Metabolomic profiling reveals differential effects of glucagon‐like peptide‐1 and insulin on nutrient partitioning in ovine liver

This study was conducted to identify the insulin‐independent actions of glucagon‐like peptide‐1 (GLP‐1 (7‐36 amide)) in partitioning nutrient metabolism in ovine liver. Four Suffolk wethers (60.0 ± 6.7 kg body weight (BW)) were used in a repeated‐measure design under euglycemic‐‐hyperinsulinemic and hyper ‐GLP‐1 clamps for 150 min with intravenous infusion of insulin (0.5 mU/kg BW/min; from 0 to 90 min), GLP‐1 (0.5 µg/kg BW/min; from 60 to 150 min) and both hormones co‐administered from 60 to 90 min.

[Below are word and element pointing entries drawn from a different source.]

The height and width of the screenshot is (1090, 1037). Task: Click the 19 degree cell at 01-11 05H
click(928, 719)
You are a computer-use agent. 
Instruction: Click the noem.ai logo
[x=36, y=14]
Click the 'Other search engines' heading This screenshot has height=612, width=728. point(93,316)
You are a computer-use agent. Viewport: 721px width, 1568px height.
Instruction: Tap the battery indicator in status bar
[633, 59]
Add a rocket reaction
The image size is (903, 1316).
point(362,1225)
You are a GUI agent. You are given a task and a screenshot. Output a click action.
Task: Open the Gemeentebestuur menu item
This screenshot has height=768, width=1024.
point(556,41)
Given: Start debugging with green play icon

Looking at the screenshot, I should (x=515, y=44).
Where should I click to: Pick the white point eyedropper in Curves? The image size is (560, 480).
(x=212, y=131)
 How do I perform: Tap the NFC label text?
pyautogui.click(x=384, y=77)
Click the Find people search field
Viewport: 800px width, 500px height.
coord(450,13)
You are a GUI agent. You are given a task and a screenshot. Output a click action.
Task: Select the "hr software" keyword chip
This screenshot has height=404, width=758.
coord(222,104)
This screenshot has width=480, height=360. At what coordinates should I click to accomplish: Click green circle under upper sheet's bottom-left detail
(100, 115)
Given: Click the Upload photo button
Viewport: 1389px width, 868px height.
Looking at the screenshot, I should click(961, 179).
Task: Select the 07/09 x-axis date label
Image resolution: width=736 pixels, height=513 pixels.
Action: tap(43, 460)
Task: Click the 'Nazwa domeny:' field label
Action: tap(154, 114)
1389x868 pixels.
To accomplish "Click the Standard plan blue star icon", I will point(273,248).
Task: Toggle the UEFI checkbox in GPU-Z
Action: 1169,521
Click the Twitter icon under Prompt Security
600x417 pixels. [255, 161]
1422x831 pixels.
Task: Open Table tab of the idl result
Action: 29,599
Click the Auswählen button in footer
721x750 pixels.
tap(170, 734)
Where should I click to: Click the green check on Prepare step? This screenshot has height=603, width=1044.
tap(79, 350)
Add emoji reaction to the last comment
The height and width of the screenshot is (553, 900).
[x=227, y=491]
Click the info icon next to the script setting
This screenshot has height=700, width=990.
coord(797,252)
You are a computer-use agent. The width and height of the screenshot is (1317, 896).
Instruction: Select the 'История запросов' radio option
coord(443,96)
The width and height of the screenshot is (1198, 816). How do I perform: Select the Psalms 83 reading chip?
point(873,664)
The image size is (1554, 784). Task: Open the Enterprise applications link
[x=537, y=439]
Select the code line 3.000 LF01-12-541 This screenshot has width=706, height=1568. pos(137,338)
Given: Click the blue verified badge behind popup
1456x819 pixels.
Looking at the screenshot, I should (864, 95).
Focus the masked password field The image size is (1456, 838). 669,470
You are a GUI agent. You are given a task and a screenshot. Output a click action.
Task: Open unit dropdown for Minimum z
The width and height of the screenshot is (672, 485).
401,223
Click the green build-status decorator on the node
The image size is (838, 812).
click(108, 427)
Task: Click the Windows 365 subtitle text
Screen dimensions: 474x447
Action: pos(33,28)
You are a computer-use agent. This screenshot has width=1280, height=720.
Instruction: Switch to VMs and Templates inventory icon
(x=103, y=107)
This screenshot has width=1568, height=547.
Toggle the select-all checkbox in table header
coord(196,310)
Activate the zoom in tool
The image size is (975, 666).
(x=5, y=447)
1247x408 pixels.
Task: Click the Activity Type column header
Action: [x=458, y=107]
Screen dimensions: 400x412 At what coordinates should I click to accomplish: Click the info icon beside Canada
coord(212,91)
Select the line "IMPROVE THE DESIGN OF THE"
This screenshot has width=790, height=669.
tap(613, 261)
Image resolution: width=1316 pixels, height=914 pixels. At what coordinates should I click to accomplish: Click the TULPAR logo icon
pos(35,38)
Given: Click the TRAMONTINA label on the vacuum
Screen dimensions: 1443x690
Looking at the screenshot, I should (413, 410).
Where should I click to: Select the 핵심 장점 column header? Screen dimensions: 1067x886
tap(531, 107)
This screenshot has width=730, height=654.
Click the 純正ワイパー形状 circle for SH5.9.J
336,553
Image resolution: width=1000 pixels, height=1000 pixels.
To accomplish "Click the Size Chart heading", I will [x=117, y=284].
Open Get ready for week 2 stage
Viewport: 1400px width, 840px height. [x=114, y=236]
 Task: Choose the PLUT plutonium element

Liver biopsies were collected at 0, 60, 90 and 150 min to represent the metabolomic profiling of baseline, insulin, insulin plus GLP‐1, and GLP‐1, respectively, and were analyzed for metabolites using Capillary Electrophoresis Time‐of‐Flight Mass Spectrometer. Metabolomics analysis reveals 51 metabolites as being significantly altered ( P  < 0.05) by insulin and GLP‐1 infusion compared to baseline values. Insulin infusion enhanced glycolysis, lipogenesis, oxidative stress defense and cell proliferation pathways, but reduced protein breakdown, gluconeogenesis and ketogenesis pathways. Conversely, GLP‐1 infusion promoted lipolytic and ketogenic pathways accompanied by a lowered lipid clearance from the liver as well as elevated oxidative stress defense and nucleotide degradation. Despite further research still being warranted, our data suggest that GLP‐1 may exert insulin‐antagonistic effects on hepatic lipid and nucleotide metabolism in ruminants.